Stierhaltungsgenossenschaften brachten auch den kleinbäuerlichen Züchter in die Lage, hochwertige Sterken auf den Markt zu bringen. Der Rindviehbestand des Memellandes betrug ständig 60 – 70 000 Stück Allein in Heydekrug wurden 1899 fast 10 000 lebende Rinder mit der Bahn verladen. Im Kreise Heydekrug hatte sich neben der Schweinezucht eine erhebliche Kälbermast entwickelt. Die Intensität der memelländischen Rinderzucht konnte auch in der Abtrennungszeit beibehalten werden 1937 kostete eine Milchkuh in Memel durchschnittlich 292 Lit, in Litauen 157 Lit, was nicht nur einen Preis-, sondern auch einen Qualitätsunterschied dokumentiert. Der Jahresdurchschnitt 1937 für Gesamtlitauen (einschl. Memelland) betrug 1349,6 l Milch je Kuh, für das Memelland dagegen 2290,6 l je Kuh, also fast 70% mehr! Damit erreichten die memelländischen Kühe genau den ostpreußischen Durchschnitt!
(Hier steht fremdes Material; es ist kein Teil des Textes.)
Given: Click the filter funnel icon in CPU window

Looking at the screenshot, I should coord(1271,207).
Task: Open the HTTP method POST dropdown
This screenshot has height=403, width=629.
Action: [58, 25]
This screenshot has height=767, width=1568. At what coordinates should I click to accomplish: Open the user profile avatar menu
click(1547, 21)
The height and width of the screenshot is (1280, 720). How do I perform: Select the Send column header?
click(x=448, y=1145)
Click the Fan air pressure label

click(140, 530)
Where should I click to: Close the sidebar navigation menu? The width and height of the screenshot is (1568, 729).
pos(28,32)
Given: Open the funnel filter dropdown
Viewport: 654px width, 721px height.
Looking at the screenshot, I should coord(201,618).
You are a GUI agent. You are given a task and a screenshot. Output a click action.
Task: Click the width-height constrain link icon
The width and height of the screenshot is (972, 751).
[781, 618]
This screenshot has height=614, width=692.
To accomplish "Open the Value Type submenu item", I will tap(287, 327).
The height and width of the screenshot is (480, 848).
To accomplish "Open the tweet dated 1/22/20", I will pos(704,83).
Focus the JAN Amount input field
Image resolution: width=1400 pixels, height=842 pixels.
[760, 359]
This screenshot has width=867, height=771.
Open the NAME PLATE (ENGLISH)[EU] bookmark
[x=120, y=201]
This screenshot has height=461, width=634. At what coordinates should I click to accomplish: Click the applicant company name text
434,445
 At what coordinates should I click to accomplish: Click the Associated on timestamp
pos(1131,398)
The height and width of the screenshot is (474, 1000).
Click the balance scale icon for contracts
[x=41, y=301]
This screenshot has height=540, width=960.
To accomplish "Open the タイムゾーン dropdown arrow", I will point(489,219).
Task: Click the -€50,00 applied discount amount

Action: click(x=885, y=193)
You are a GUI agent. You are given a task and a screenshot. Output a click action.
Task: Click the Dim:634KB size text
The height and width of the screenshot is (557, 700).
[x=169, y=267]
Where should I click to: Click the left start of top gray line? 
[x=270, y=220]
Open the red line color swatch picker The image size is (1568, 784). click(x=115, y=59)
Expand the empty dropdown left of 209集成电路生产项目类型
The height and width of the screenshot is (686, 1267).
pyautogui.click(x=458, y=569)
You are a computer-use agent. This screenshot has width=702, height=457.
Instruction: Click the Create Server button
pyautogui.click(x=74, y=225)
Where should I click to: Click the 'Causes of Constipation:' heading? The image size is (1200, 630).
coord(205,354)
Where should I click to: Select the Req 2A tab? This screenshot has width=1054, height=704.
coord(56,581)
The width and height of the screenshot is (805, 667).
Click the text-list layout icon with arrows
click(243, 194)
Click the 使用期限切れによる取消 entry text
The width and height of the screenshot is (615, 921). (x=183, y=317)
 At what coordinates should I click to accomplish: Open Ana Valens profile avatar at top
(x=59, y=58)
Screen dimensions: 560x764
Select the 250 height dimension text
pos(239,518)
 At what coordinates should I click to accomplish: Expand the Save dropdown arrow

Bei der 1944 viel zu spät angeordneten Evakuierung des Memellandes gelang es nicht, den Rindviehbestand nach Westen zu retten. Was an Herden noch über den Memelstrom getrieben werden konnte, fiel in Ostpreußen in die Hände der Russen. Die Schafzucht ging, seitdem australische und südafrikanische Wolle die Preise ruiniert hatten, ständig zurück. Im Memelland wurden besonders in den Kreisen Memel und Heydekrug noch rund 30 000 Schafe gehalten. Von besonderer Bedeutung war die memelländische Schweinezucht. Englische und veredelte deutsche Rassen hatten in den letzten Jahrzehnten das alte ostpreußische Zuchtschwein verdrängt, das zwar genügsam war, aber langsam reifte und viel Fett ansetzte. Der Markt aber verlangte froh-wüchsige Fleischschweine. In der Abtrennungszeit orientierte sich der litauische Markt infolge der deutsch-litauischen Spannungen vor allem nach England, für das gut durchwachsene Bacon-Schweine gezogen wurden. Der Schweinebestand verdoppelte sich von rund 50 000 im Jahre 1919 auf über 100 000 im Jahre 1922, konnte aber den Vorkriegsbestand von über 140 000 nie wieder erreichen.